### MATERIALS PROVIDED
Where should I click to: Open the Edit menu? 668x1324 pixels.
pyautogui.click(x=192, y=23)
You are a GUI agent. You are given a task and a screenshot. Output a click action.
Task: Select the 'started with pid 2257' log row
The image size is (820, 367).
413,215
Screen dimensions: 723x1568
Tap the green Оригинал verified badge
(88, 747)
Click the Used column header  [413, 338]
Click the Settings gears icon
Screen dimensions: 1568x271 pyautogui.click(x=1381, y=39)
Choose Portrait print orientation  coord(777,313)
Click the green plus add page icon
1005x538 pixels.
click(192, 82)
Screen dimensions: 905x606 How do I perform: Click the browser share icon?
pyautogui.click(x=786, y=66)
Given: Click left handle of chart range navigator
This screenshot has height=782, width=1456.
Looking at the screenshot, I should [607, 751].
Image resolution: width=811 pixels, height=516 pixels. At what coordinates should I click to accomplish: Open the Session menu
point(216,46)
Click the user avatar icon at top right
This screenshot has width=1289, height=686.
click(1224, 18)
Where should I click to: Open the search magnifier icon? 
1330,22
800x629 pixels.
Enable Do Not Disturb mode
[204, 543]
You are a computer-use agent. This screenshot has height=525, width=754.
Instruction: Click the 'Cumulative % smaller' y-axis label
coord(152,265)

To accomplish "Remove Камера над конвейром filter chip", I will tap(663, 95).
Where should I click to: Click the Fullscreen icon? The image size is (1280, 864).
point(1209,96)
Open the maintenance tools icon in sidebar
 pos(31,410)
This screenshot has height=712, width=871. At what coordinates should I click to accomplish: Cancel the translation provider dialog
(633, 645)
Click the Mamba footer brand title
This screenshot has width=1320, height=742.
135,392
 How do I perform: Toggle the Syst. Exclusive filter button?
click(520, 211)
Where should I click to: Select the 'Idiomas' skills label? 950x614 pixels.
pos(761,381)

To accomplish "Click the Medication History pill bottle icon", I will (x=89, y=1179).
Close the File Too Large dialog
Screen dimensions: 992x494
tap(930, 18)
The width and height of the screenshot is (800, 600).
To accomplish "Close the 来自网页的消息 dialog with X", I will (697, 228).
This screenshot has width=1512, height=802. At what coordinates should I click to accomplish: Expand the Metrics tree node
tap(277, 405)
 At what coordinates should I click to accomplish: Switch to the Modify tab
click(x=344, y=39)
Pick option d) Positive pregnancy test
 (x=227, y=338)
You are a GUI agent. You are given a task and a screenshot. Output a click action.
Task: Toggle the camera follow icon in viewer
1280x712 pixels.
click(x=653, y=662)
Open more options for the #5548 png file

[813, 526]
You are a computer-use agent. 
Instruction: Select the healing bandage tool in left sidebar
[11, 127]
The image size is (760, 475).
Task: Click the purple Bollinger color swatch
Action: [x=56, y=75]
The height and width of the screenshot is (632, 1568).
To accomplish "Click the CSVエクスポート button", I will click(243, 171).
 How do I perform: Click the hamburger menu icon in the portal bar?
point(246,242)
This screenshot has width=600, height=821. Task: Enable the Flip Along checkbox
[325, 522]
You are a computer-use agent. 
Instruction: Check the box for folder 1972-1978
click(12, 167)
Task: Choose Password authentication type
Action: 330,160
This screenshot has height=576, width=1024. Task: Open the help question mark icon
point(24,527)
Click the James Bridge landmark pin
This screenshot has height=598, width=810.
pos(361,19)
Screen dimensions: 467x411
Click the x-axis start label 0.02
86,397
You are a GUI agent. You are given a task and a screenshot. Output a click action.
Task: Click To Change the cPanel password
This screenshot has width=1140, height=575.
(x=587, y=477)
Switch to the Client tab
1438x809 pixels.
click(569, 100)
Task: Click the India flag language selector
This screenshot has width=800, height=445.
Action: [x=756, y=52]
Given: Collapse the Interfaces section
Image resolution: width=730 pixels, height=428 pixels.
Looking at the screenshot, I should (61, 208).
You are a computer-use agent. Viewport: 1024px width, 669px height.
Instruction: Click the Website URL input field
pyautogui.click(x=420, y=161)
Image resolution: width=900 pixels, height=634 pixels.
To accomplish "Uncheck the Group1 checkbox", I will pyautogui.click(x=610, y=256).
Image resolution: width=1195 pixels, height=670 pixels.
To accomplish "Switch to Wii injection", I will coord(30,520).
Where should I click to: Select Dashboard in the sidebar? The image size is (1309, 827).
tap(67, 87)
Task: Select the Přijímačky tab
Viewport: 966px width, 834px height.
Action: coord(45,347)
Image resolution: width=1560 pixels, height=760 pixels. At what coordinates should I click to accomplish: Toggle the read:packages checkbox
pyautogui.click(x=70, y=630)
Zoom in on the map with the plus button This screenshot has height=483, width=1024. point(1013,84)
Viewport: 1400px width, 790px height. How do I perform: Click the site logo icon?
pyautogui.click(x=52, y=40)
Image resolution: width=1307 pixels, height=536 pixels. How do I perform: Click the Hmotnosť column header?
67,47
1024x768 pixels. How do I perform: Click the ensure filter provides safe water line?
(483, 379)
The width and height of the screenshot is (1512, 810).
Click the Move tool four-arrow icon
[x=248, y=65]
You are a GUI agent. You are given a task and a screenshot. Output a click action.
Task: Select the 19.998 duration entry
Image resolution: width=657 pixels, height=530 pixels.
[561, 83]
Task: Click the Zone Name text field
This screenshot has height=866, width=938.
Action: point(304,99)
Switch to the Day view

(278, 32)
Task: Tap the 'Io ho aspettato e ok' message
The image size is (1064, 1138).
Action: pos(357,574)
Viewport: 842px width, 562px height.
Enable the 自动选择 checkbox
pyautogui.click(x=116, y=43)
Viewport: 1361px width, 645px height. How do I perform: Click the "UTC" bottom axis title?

### EXERCISE AIM
Taking the entries above, print exactly the lines starting at the line with "Given: Click left" and ending at the line with "The width and height of the screenshot is (800, 600).", both included.

### ANSWER BOX
Given: Click left handle of chart range navigator
This screenshot has height=782, width=1456.
Looking at the screenshot, I should [607, 751].
Image resolution: width=811 pixels, height=516 pixels. At what coordinates should I click to accomplish: Open the Session menu
point(216,46)
Click the user avatar icon at top right
This screenshot has width=1289, height=686.
click(1224, 18)
Where should I click to: Open the search magnifier icon? 
1330,22
800x629 pixels.
Enable Do Not Disturb mode
[204, 543]
You are a computer-use agent. This screenshot has height=525, width=754.
Instruction: Click the 'Cumulative % smaller' y-axis label
coord(152,265)

To accomplish "Remove Камера над конвейром filter chip", I will tap(663, 95).
Where should I click to: Click the Fullscreen icon? The image size is (1280, 864).
point(1209,96)
Open the maintenance tools icon in sidebar
 pos(31,410)
This screenshot has height=712, width=871. At what coordinates should I click to accomplish: Cancel the translation provider dialog
(633, 645)
Click the Mamba footer brand title
This screenshot has width=1320, height=742.
135,392
 How do I perform: Toggle the Syst. Exclusive filter button?
click(520, 211)
Where should I click to: Select the 'Idiomas' skills label? 950x614 pixels.
pos(761,381)

To accomplish "Click the Medication History pill bottle icon", I will (x=89, y=1179).
Close the File Too Large dialog
Screen dimensions: 992x494
tap(930, 18)
The width and height of the screenshot is (800, 600).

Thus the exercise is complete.